The only consistent [sic] about my opponent's position is that he's been inconsistent. He changes positions. And you cannot change positions in this war on terror if you expect to win.
Yes, I understand what it means to the commander in chief. And if I were to ever say, "This is the wrong war at the wrong time at the wrong place," the troops would wonder, how can I follow this guy? You cannot lead the war on terror if you keep changing positions on the war on terror and say things like, "Well, this is just a grand diversion." It's not a grand diversion. This is an essential that we get it right.
The way to make sure that we succeed is to send consistent, sound messages to the Iraqi people that when we give our word, we will keep our word, that we stand with you, that we believe you want to be free. And I do.
So we use diplomacy every chance we get, believe me. And I would hope to never have to use force. But by speaking clearly and sending messages that we mean what we say, we've affected the world in a positive way.
But this may have been the kicker, when Jim Lehrer asked Bush if Kerry had "character issues" that should deny him the presidency:
My concerns about the senator is that, in the course of this campaign, I've been listening very carefully to what he says, and he changes positions on the war in Iraq. He changes positions on something as fundamental as what you believe in your core, in your heart of hearts, is right in Iraq. You cannot lead if you send mixed messages. Mixed messages send the wrong signals to our troops. Mixed messages send the wrong signals to our allies. Mixed messages send the wrong signals to the Iraqi citizens.
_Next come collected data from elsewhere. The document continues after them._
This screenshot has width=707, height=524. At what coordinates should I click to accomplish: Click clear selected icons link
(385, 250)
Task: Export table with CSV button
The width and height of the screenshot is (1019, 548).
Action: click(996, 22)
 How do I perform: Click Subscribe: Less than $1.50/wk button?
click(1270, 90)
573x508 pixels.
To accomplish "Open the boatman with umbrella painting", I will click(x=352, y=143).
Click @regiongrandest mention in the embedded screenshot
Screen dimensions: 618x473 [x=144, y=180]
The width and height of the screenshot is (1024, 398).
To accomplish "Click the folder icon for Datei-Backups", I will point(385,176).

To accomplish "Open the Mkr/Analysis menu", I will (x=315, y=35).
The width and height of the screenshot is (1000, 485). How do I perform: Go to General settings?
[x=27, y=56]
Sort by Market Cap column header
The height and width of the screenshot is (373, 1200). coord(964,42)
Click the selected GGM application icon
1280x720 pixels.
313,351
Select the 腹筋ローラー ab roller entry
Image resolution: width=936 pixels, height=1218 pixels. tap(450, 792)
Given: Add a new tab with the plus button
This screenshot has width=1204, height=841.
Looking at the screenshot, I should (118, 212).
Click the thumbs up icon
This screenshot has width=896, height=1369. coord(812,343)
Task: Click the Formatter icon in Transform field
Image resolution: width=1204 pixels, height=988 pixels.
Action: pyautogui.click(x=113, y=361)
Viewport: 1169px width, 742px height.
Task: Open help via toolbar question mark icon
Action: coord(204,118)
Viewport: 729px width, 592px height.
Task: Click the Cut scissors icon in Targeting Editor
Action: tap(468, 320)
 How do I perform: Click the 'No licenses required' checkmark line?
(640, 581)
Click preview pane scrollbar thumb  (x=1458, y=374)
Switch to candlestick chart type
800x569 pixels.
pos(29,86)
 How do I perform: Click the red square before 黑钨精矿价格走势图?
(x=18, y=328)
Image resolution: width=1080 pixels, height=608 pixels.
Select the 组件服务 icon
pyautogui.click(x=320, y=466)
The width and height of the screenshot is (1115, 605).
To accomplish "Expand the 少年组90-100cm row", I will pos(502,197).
In context, Green sounds not just like a Bush critic, but a Kerry booster, a man who doesn't like Kerry being accused (correctly) of inconsistency. ABC's weekend boss could have been sick of it because President Bush was staying on the "mixed messages" message. A week before, in a press conference with Iraqi Prime Minister Iyad Allawi, Bush said the same thing, more emphatically, repeatedly:
I also know that a free Iraq will send a clear message to the part of the world that is desperate for freedom. It's hard work. The American people know that. But I believe it's necessary work. And I believe a leader must be consistent and clear and not change positions when times get tough. And the times have been hard -- these are hard times. But I understand that -- what mixed messages do. You can embolden an enemy by sending a mixed message. You can dispirit the Iraqi people by sending mixed messages. You send the wrong message to our troops by sending mixed messages.